━━━ Information provided

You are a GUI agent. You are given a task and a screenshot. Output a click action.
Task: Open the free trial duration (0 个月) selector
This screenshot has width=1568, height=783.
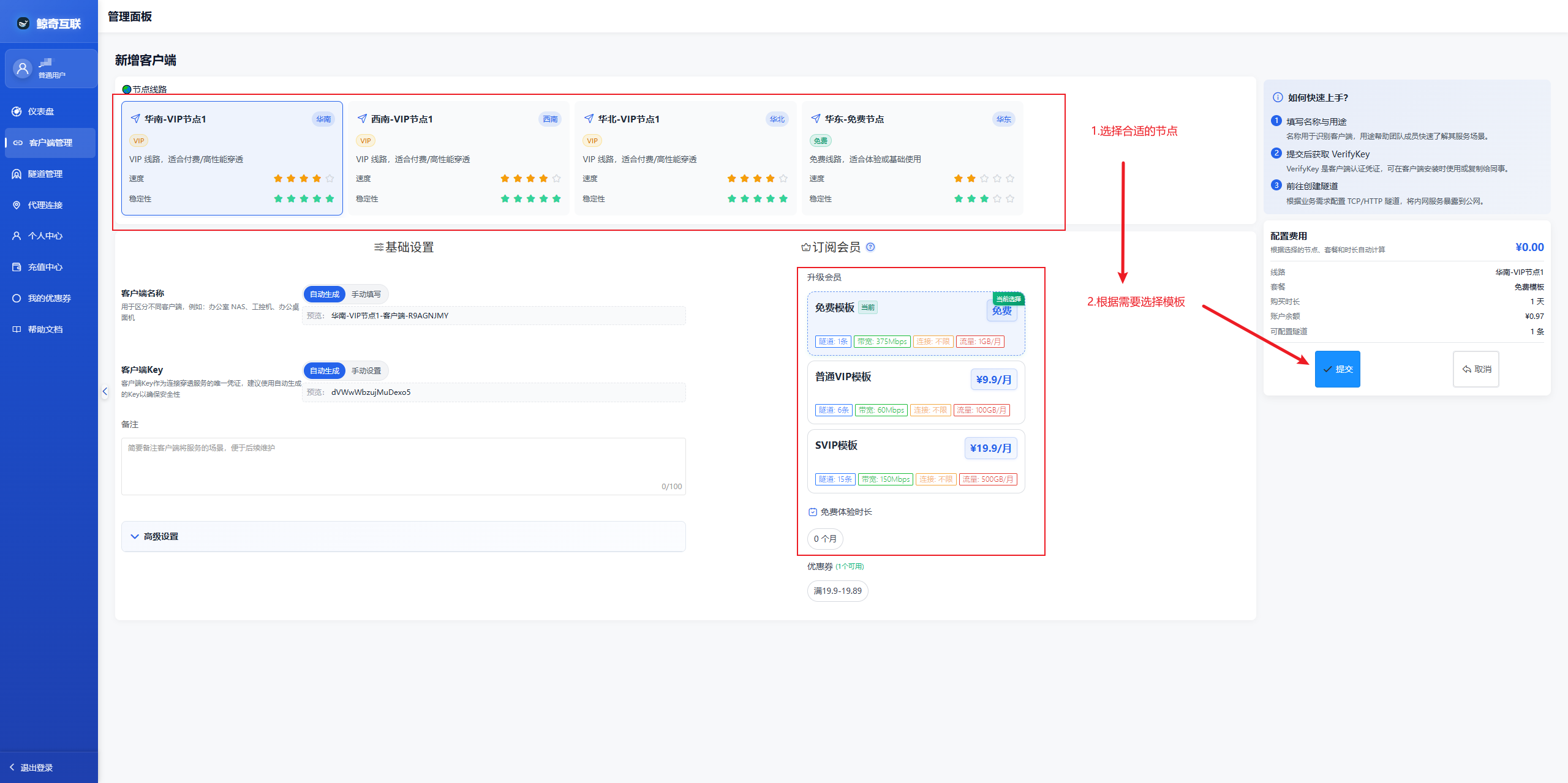click(825, 539)
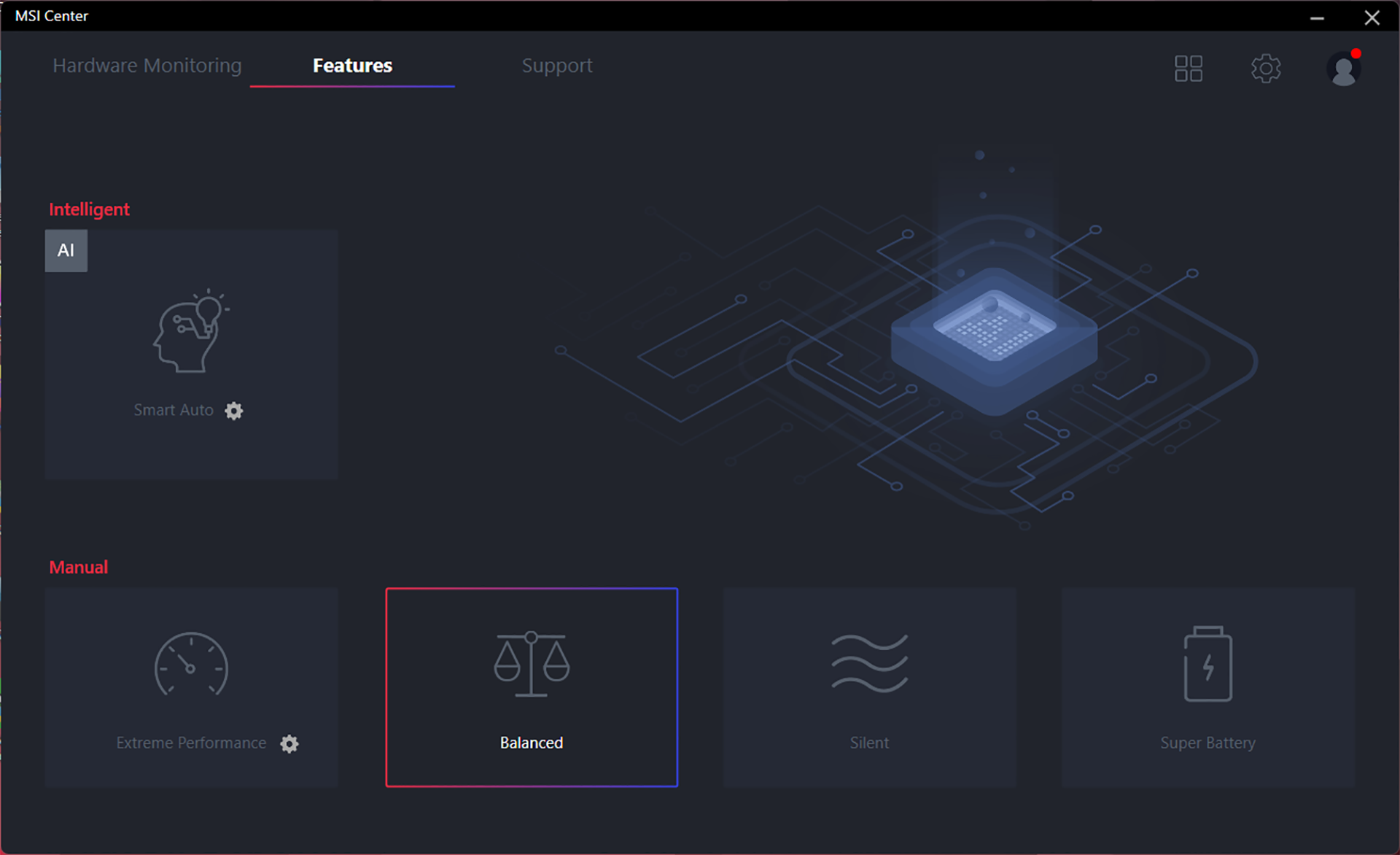Enable Super Battery mode via its label

[x=1208, y=743]
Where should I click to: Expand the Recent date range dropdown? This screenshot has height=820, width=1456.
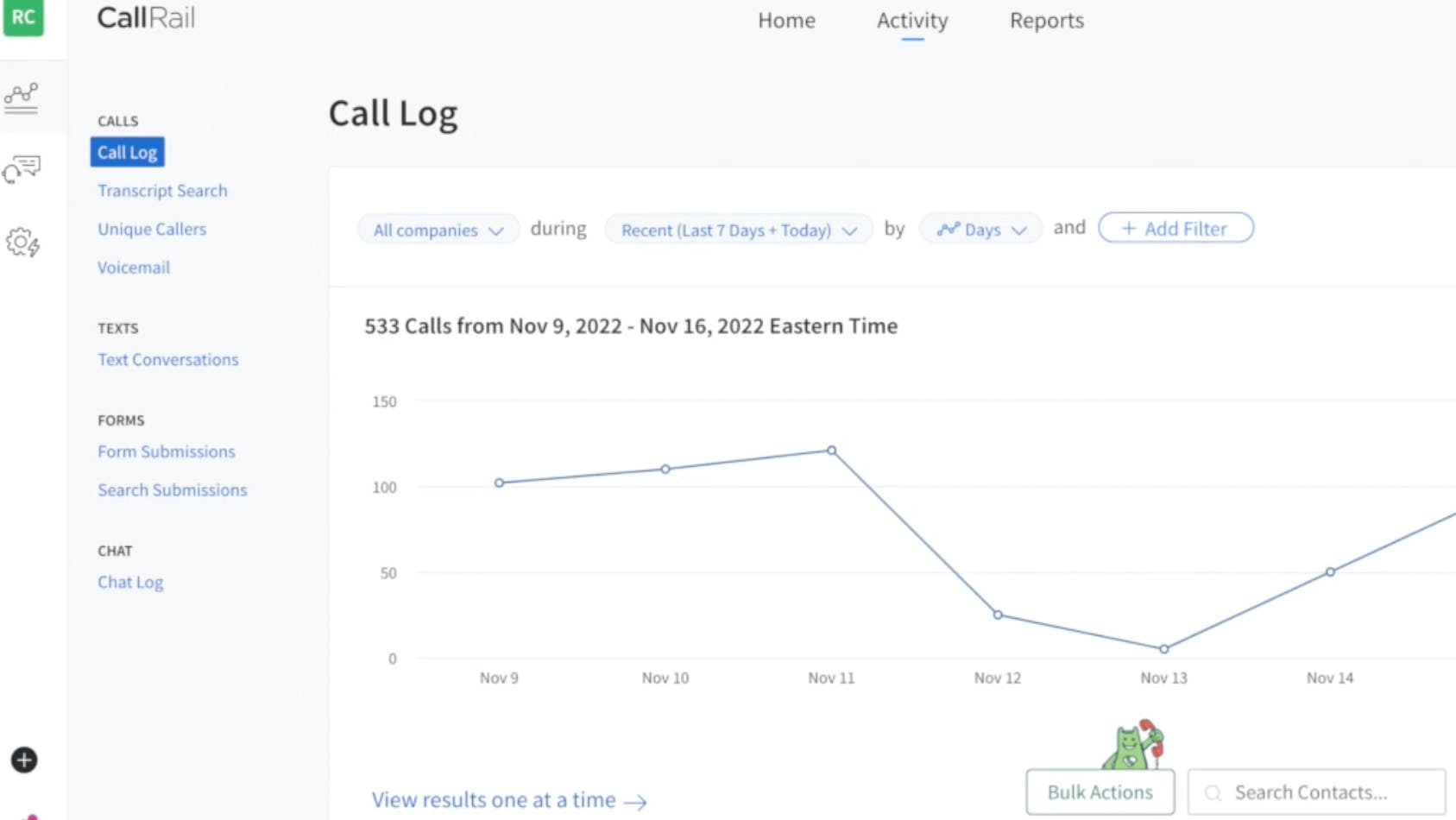pyautogui.click(x=738, y=230)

━━━━━━

### Task objective
Omit the pictures; restate every entry word for word.

### Reply
You are a GUI agent. You are given a task and a screenshot. Output a click action.
Task: Open the free trial duration (0 个月) selector
This screenshot has width=1568, height=783.
click(825, 539)
Enable Super Battery mode via its label

[x=1208, y=743]
Where should I click to: Expand the Recent date range dropdown? This screenshot has height=820, width=1456.
pyautogui.click(x=738, y=230)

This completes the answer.